Journal d’un habitant de Nancy pendant l’invasion de 1870-1871/03

DIMANCHE, LUNDI, 18 ET 19 JUILLET.

Encore l’état de l’opinion. — Les optimistes. — Les pessimistes. — Essai de juste-milieu. — Effort pour espérer. — Alarmes instinctives.

Je reprends mon enquête sur l’état de l’opinion, non pas de celle qui continue à nous assourdir de ses manifestations dans les rues et qui fait plus de bruit que de besogne, mais de celle qui se cache au fond des cœurs et qui ne se trahit que dans les confidences des causeries amicales.

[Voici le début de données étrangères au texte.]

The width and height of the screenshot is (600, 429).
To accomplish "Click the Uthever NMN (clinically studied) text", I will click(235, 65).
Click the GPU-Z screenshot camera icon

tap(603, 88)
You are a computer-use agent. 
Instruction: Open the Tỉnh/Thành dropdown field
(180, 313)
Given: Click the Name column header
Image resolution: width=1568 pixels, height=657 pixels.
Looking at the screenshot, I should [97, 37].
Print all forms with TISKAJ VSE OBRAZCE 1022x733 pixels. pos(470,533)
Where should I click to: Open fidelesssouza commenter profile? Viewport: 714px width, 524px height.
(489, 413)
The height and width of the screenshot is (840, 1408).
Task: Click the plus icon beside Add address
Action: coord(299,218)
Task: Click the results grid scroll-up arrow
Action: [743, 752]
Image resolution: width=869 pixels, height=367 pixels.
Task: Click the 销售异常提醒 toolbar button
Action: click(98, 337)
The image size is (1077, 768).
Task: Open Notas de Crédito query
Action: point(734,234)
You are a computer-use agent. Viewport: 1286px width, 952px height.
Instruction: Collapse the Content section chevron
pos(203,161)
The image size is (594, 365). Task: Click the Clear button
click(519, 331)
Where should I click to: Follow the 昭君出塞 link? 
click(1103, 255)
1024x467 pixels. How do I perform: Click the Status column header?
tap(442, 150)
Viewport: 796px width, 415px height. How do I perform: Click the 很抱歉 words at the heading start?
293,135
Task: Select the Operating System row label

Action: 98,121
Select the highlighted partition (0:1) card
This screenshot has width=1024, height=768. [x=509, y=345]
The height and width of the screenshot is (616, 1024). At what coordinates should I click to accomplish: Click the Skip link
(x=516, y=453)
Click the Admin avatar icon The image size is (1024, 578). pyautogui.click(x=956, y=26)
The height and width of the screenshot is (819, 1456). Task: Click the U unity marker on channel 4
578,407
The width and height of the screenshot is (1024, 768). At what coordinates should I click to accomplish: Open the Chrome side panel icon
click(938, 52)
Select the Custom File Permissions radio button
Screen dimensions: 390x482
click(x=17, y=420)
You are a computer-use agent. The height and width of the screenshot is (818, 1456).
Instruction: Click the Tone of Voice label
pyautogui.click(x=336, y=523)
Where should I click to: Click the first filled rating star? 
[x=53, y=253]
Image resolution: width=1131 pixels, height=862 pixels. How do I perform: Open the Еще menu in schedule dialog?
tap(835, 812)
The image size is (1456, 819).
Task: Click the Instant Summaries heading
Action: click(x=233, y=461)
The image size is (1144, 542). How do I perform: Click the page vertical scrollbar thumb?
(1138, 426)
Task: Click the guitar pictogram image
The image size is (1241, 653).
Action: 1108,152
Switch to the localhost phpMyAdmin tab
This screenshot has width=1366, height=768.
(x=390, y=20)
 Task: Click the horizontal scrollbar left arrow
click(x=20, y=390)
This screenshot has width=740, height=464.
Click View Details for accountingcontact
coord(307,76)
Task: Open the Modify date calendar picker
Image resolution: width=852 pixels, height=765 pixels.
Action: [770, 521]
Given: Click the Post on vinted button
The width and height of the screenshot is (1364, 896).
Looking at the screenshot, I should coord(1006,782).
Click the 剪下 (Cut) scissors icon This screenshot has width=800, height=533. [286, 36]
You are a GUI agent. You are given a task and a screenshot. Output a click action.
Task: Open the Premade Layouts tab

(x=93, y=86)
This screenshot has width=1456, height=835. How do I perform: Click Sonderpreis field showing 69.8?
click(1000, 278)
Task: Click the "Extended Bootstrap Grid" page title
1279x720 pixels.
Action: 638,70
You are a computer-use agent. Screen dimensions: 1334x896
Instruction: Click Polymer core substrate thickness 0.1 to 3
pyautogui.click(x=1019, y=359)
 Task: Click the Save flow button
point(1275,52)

Après maintes visites et de nombreux tours de promenade avec les habitués de la place Stanislas et de la Pépinière, je puis me croire au courant de la situation de l’esprit public à Nancy.

Sur la question de la guerre, il n’est personne qui n’aimerait mieux qu’elle ne soit pas déclarée ; mais puisqu’elle l’est, on s’y résigne et on tient à ce qu’elle soit faite de bon cœur. Bien peu songent à critiquer la conduite du gouvernement en cette affaire, et à s’associer au reproche de précipitation, si fondé cependant, que lui ont adressé M. Thiers et quelques membres de la Gauche. On regrette que la déclaration de guerre soit à notre charge, mais on met la provocation au compte de la Prusse, et on s’accorde à dire qu’en tout état de cause, il ne serait pas patriotique de désavouer le gouvernement.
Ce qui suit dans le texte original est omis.